In the midst of the fiery Detroit riot in July, 1967, three white Detroit police officers cold-bloodedly murder three unarmed Black men at the Algiers Motel, and beat and terrorize nine other people – seven African-American men and two white women. The cops are later acquitted of all charges.
If that’s all there were to Detroit, Kathryn Bigelow’s dramatized urban history lesson – with telescoped events and some of the characters’ names changed — would still be a pulsing, nerve-twisting experience. But director Bigelow and screenwriter Mark Boal tell their exhaustingly jittery true story in bold, violent strokes, ascribing ambiguous, all-too-human motives to everyone in the motel that night, including the police. The film makes us understand the ingredients of a “race riot.” Things that Black people in this country know from hard experience. Things that still apply today, fifty years after that hot summer.
The flash point is a police raid on a “blind pig” after-hours club on 12th Street in the city’s near west side. The cops rough up every Black person in sight, and soon an angry crowd gathers in the street. Tempers flare. Protesting turns into looting and arson; safeguarding public safety gives way to nightsticks, tear gas, and shotguns. Eventually the National Guard is called in, and the disturbance rages on for five days.
On the sidelines, trying their best to make a living no matter what, the soul music vocal group The Dramatics is about to get its big break, but they scatter like everyone else in front of the trigger-happy peacekeepers. Singers Larry (played by Algee Smith) and Fred (Jacob Latimore) decide to wait out the storm at the Algiers Motel annex, the Manor House, where they run into Carl (Jason Mitchell) and his friends, who despite everything are in the mood to party. The group includes a pair of fun-seeking young white women, Julie (Hannah Murray) and Karen (Kaitlyn Dever). After a few rounds of drinks, Carl starts playing games with a harmless starter’s pistol, firing it out the window in sight of a squad of police a block away. Matters deteriorate from there.
In an earlier scene, Detroit PD Officer Krauss (Will Poulter) demonstrates that he is a racist hothead in the habit of shooting suspects in the back. He and his fellow patrolmen Flynn (Ben O’Toole) and Demens (Jack Reynor) respond to the “sniper” report at the Algiers by pistol-whipping the men and assaulting the two white female “nigger lovers,” in their increasingly hysterical search for the supposed sniper. Caught in the middle of this police feeding frenzy is Melvin Dismukes (John Boyega), a Black security guard working nearby. His uniform and badge mark him as separate from the victims, yet his skin color brands him as a dangerous outsider in the eyes of the cops. Melvin’s moral dilemma – whether to side with the police or the people in the motel – is the crux of Bigelow and Boal’s screenplay. Don’t expect an easy answer.
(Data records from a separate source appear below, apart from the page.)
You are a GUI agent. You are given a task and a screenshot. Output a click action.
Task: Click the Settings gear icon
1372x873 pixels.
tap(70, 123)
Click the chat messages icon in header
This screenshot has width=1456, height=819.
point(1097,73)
Bigelow’s films The Hurt Locker and Zero Dark Thirty mark her as unafraid to wade into complicated, politically loaded situations involving the use of force. Almost all the characters in Detroit are guilty of something, from bad judgment all the way to murder. But the apparatus itself is called into question. Behind Poulter and Boyega’s powerful performances (those two actors, in common with Murray, happen to be British), Detroit makes a point of punishing its audience as a blunt reminder of the state of police-Black relations, then and now.
Bigelow’s frank indictment of unchecked police brutality echoes the fed-up mood of such recent hot-button entertainments as Whose Streets?, Beatriz at Dinner, I Am Not Your Negro, and Do Not Resist. Their social commentary is up front and unmistakable, as if the names of Trayvon Martin, Philando Castile, Laquan McDonald, Mario Woods, and hundreds of others — thousands, really, stretching back four hundred years in this part of the world – weren’t already enough to stir resistance. Detroit is not a relaxing, fun-filled evening at the movies. It’s a cavalcade of injustice. But it’s one of the most meaningful films of 2017.